Utilizzo alimentare della canapa. Stato dell’arte



Dal 2019, a seguito della riformulazione all’interno del catalogo dei Novel Food delle precedenti voci, "Cannabis sativa L.", "Cannabidiol" / "Cannabinoids", gli estratti di Cannabis sativa L. e i prodotti derivati contenenti cannabinoidi sono considerati “nuovi alimenti”.


Questo vale sia per gli estratti stessi che per tutti i prodotti ai quali essi vengono aggiunti come ingrediente, nonché agli estratti di altre piante contenenti cannabinoidi. I cannabinoidi ottenuti sinteticamente sono anch’essi considerati novel foods.

Restano invece alimenti tradizionali e, pertanto, al di fuori del campo di applicazione del Regolamento Novel Foods soltanto i semi di canapa e suoi derivati (olio, farine, etc.).


Il chiarimento operato nel 2019 non è stato privo di conseguenze, facendo ricadere nell’ambito dei novel foods alimenti che per anni erano stati ritenuti esclusi dal campo di applicazione della normativa sui nuovi alimenti e aprendo un conflitto interpretativo tra amministrazioni nazionali.


Per quanto riguarda la coltivazione, invece, nell’Unione Europea, essa è consentita per le varietà di Cannabis sativa L., a condizione che queste siano registrate nel “Common Catalogue of Varieties of Agricultural Plant Species” (Catalogo comune delle varietà delle specie di piante agricole) dell’UE e che il contenuto di tetraidrocannabinolo (THC) non superi lo 0.2% (p/p).

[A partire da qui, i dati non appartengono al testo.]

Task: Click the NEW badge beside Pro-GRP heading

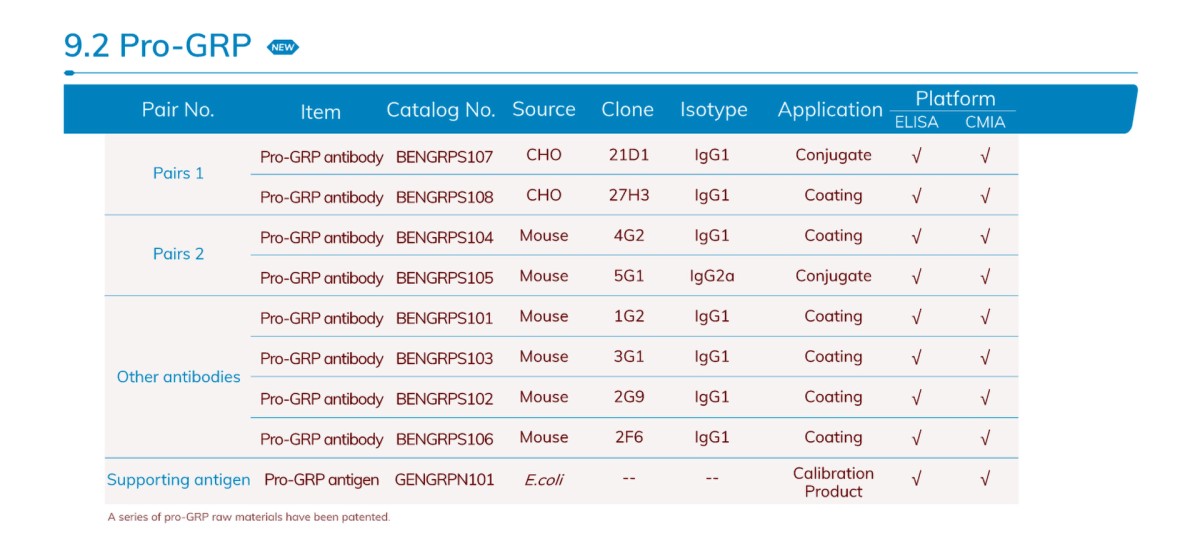Action: pyautogui.click(x=283, y=47)
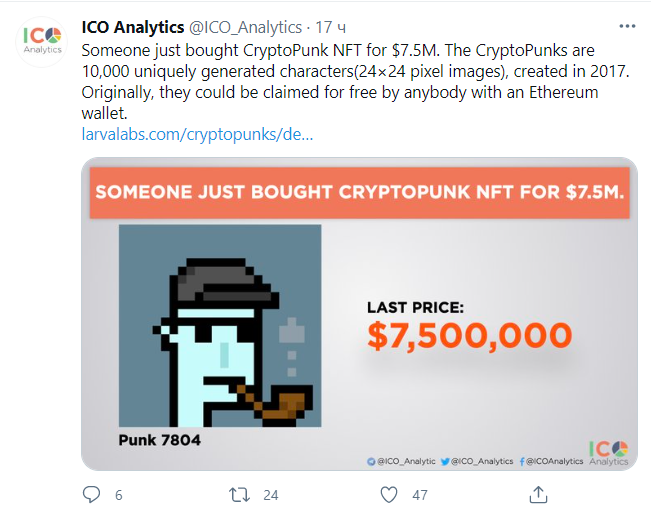Open the tweet via its '17 ч' timestamp
The height and width of the screenshot is (515, 651).
(x=330, y=27)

A livello globale, all’inizio del 2019, l’OMS (Organizzazione Mondiale della Salute) aveva predisposto una proposta di raccomandazione volta a chiarire come gli estratti della cannabis (come ad esempio il CBD) contenenti fino allo 0,2% di THC non debbano essere considerati inclusi nelle convenzioni sul controllo degli stupefacenti.

Secondo l’OMS la pianta di cannabis, così come le resine che se ne ricavano, dovrebbero essere infatti tolte dalla tabella IV, quella più restrittiva prevista dalla Convenzione sugli stupefacenti del 1961 in cui sono elencate le sostanze ad alto rischio e senza valore medico, facendo in modo che rimangano nella tabella I in cui sono già presenti.

Altra raccomandazione riguarda la rimozione del THC e dei suoi isomeri dal trattato sugli stupefacenti del 1971 e aggiunti alla tabella I della convenzione del 1961 e stessa richiesta per il Dronabinol, THC sintetico. Nonché che estratti e tinture siano rimosse dalla tabella I della convenzione del 1961. Poi ancora di aggiungere preparazioni con THC che seguono alcuni criteri alla tabella III della convenzione del 1961. Infine, secondo l’OMS, i prodotti che contengono CBD e THC sotto la soglia dello 0,2%, non devono essere inseriti in nessuna tabella.


Nonostante tale indicazione, negli ultimi mesi, il dibattito che ruota attorno al CBD ha visto scontrarsi posizioni opposte, e la stessa Commissione europea, avrebbe proposto di classificare il CBD talvolta come farmaco, talaltra come stufefacente.


La raccomandazione dell’OMS verrà posta in votazione nel mese di dicembre e, se approvata senza modifiche, potrebbe essere fondamentale nell’individuazione di una cornice normativa definitiva per il CBD.